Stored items
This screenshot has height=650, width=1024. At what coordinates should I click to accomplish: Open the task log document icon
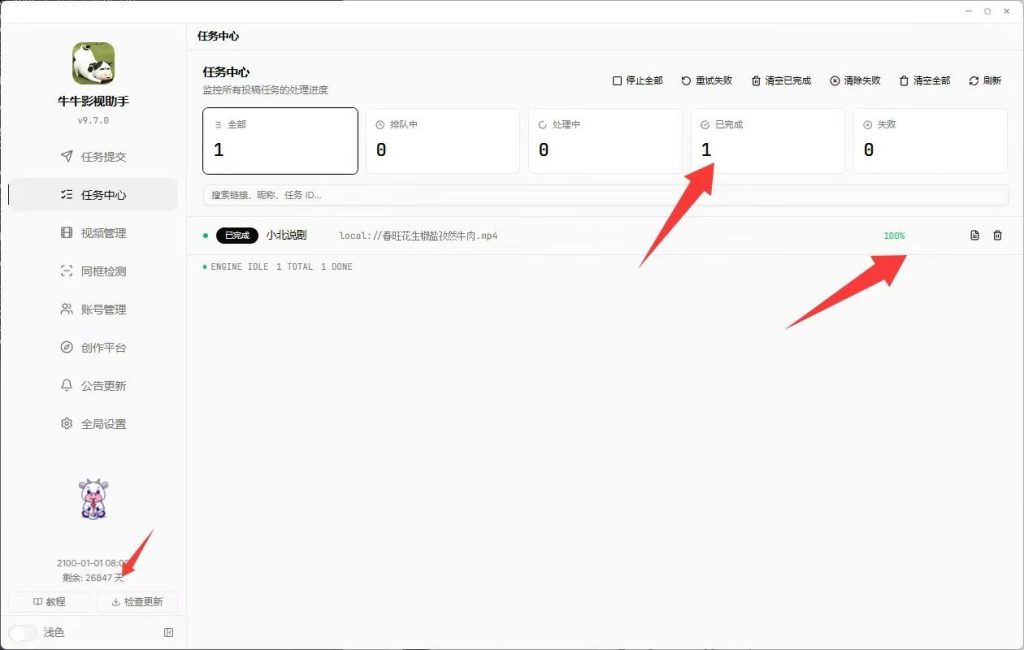coord(974,235)
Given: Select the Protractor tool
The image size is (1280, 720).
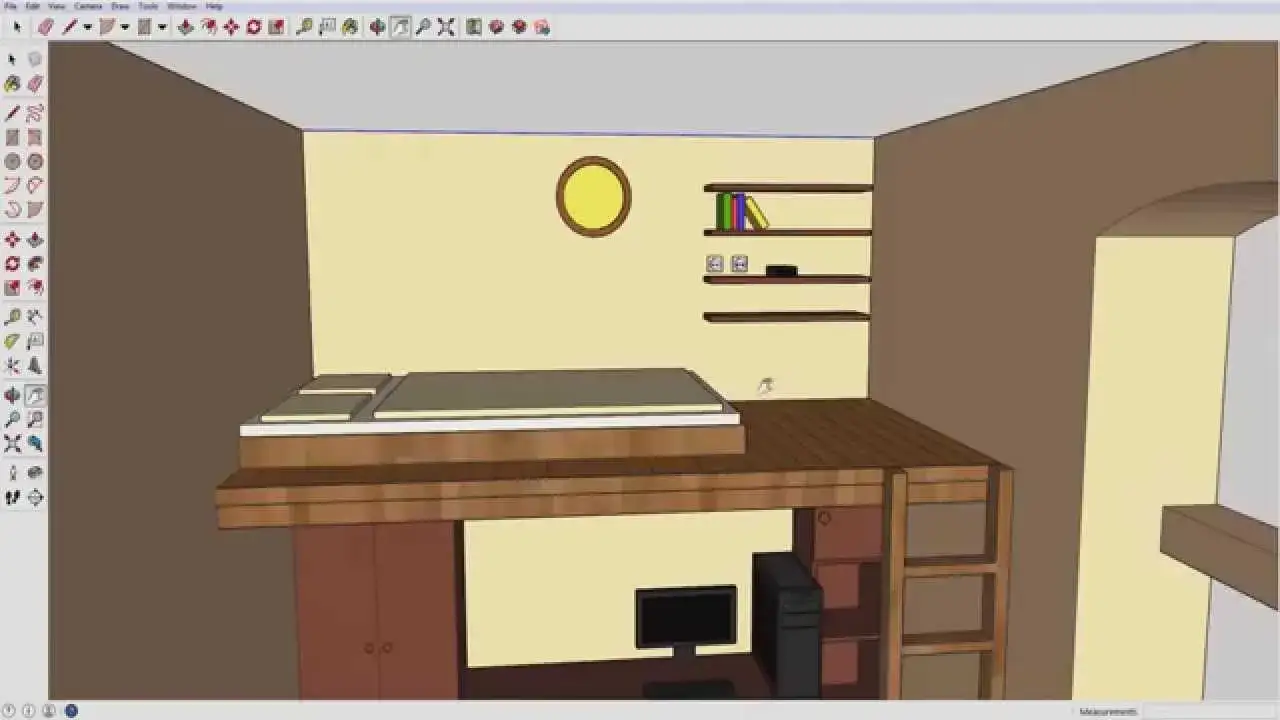Looking at the screenshot, I should (x=12, y=342).
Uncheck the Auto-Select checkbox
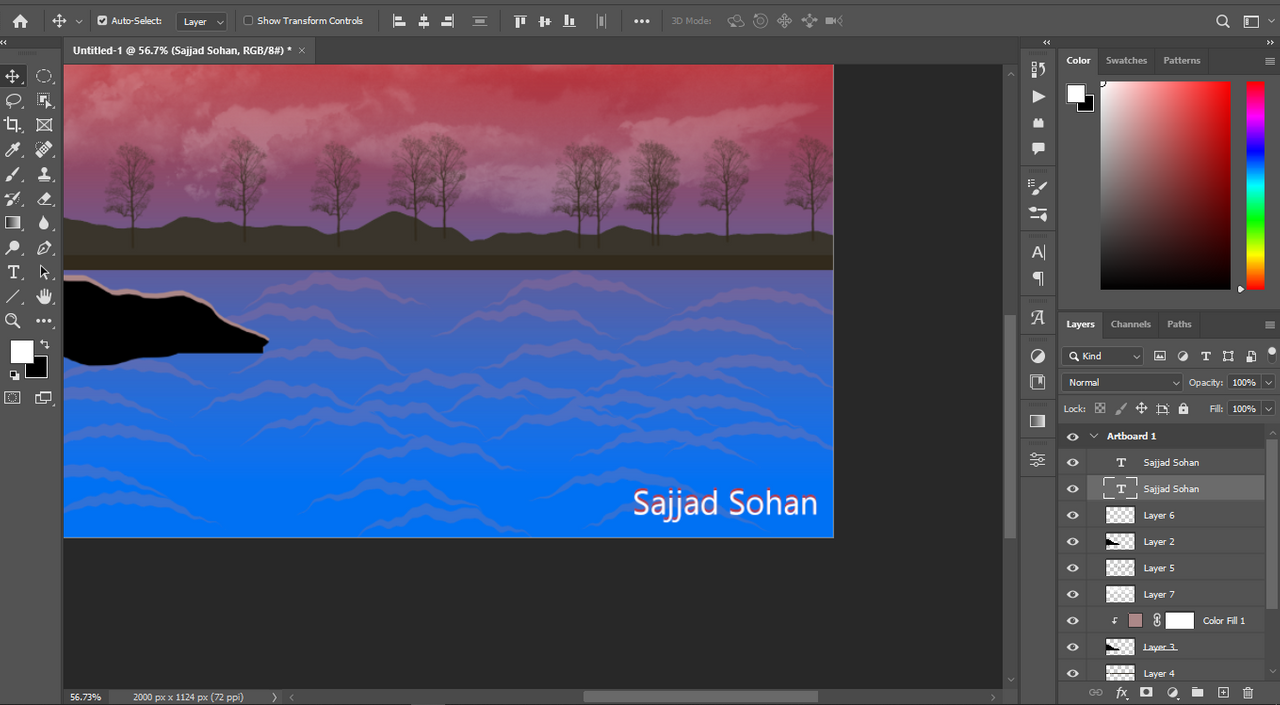 pyautogui.click(x=102, y=21)
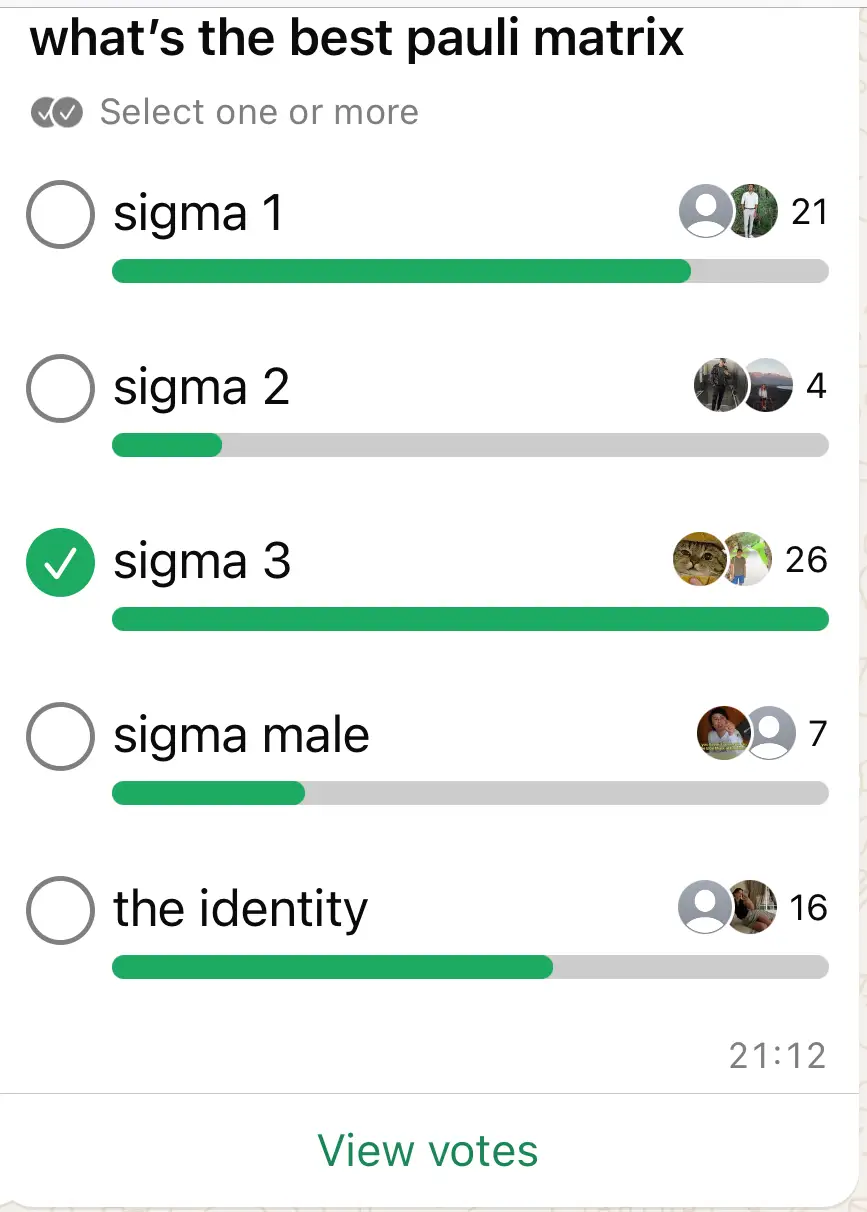Select the sigma 1 radio option
867x1212 pixels.
(x=60, y=213)
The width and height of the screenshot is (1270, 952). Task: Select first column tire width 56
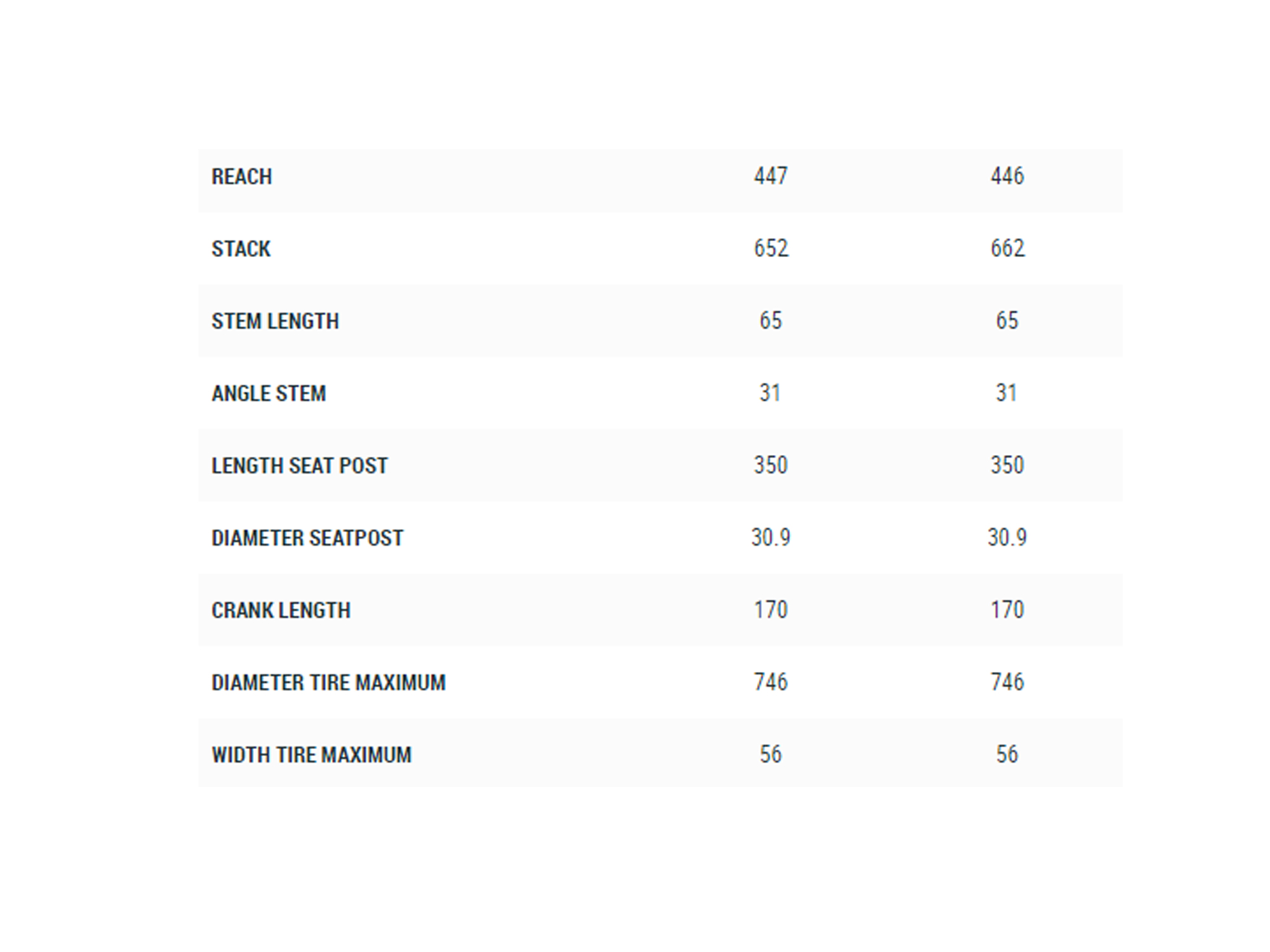tap(770, 755)
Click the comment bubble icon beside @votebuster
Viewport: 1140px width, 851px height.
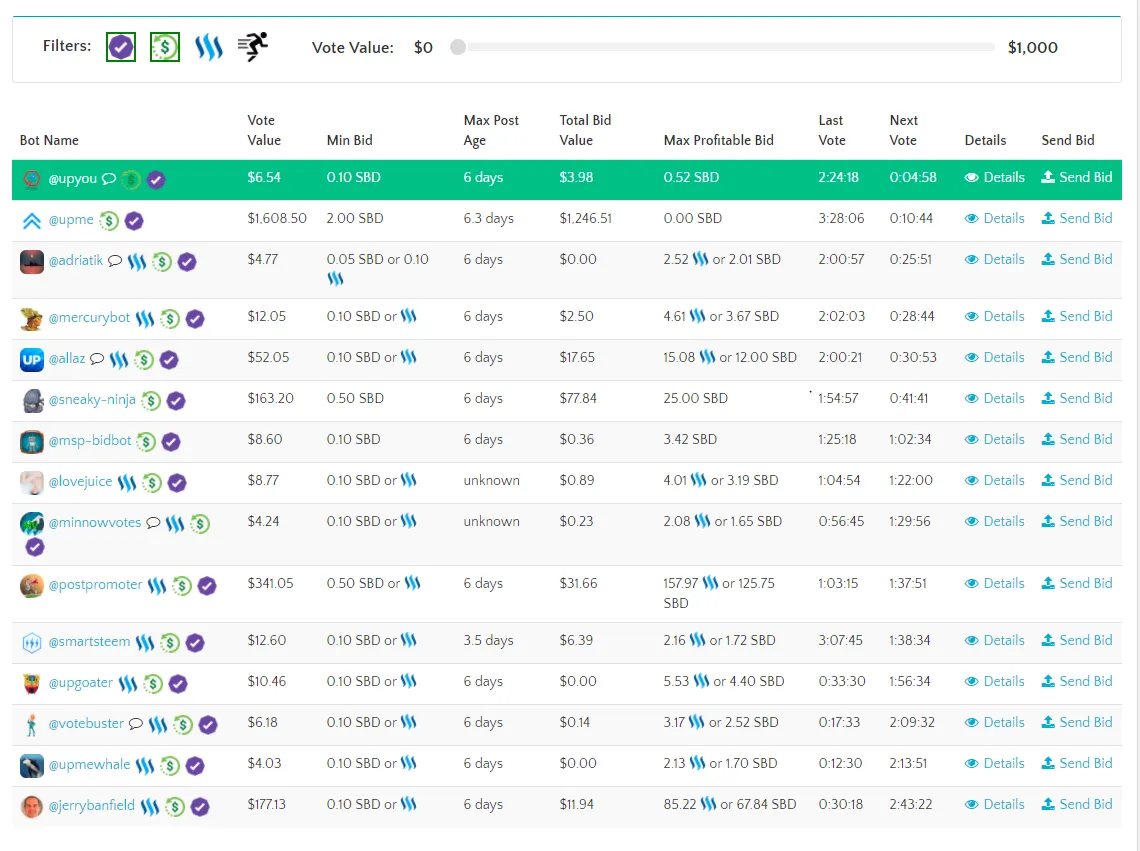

Exercise description
Write out exactly the lines from the line holding "Uncheck the Auto-Select checkbox" through the last line of the records above, inclusive, and nothing more. Leave out the pictures.

Solution to this task
Uncheck the Auto-Select checkbox
 pyautogui.click(x=102, y=21)
Select the sigma 1 radio option
867x1212 pixels.
(x=60, y=213)
The width and height of the screenshot is (1270, 952). Task: Select first column tire width 56
tap(770, 755)
Click the comment bubble icon beside @votebuster
Viewport: 1140px width, 851px height.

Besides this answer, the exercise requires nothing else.